取り上げた判例は、最判令和2年7月14日で、平成18年頃に大分県教職員選考試験において贈収賄を伴う不正が行われた事件に関するものです。県が不正行為によって不利益を受けた志望者に対して支払った賠償金について、不正に関わった公務員に対して、国家賠償法1条2項に基づいて求償請求をするという住民訴訟です。
評釈本編はこちらをご覧くださいhttps://www.toben.or.jp/message/libra/pdf/2020_11/p26-27.pdf
1 登場人物の整理に関する補足
この判例は、一審→第一次控訴審→第一次上告審→差戻控訴審→第二次上告審という過程を経ていますが、求償額の算定方法を含めて一連の裁判の内容を理解するにあたっては、どの年度の不正に関わったのかという視点から登場人物を整理する必要があります。
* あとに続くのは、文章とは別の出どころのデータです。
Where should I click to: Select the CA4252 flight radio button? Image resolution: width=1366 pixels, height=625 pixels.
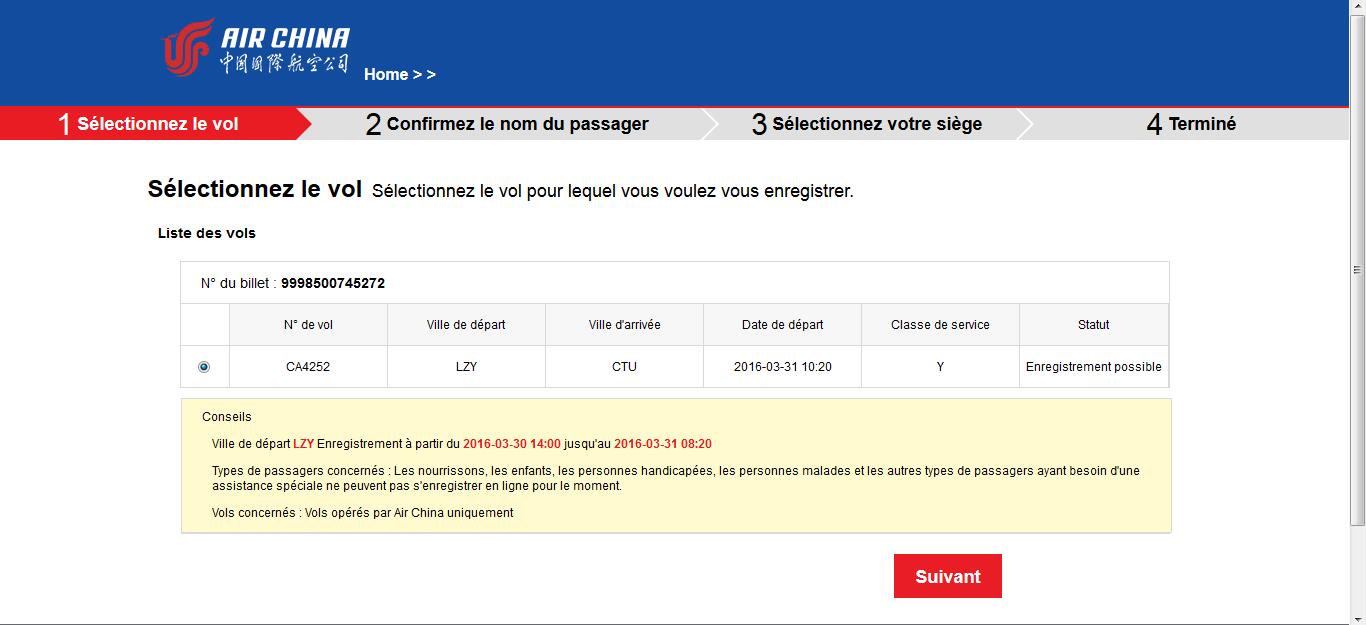click(x=204, y=367)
Kは、第二次上告審を中心に取り扱った上記評釈では全く言及しておりませんが、求償債務を弁済しているので、求償額算定に当たっては、考慮に入れる必要があります。
(1)平成19年度試験の不正に関与
①平成19年度試験教育審議監 A
退職手当3254万5896円返納
求償債務195万3633円弁済
②市立小学校教員夫妻 BC
100万贈賄
求償債務44万4687円弁済
(2)平成20年度試験の不正に関与
①市立小学校教頭 D
400万贈賄
求償債務20万8648円弁済
②県教委義務教育課人事班副主幹(平成20年度試験時) K
平成20年度試験の得点集計事務及び試験成績一覧表の作成を担当し、得点改竄
求償債務187万2520円弁済
(3)両方に関与
① 県教委義務教育課人事班主幹→県教委義務教育課人事班課長補佐(総括) E
求償債務弁済前に死亡
② 義務教育課長→県教委教育審議監 F
求償債務弁済前に破産・免責許可決定
2 第一次上告審の意見について
第一次上告審には、山本裁判官による意見が付されています。不正被害者の早期救済や県財政の負担軽減を目的としてなされたものと思われる第一寄付金を、求償義務の減額、すなわち不正に関わった元公務員の救済に使うことが許されるのかという点について、疑問を投げかけるものです。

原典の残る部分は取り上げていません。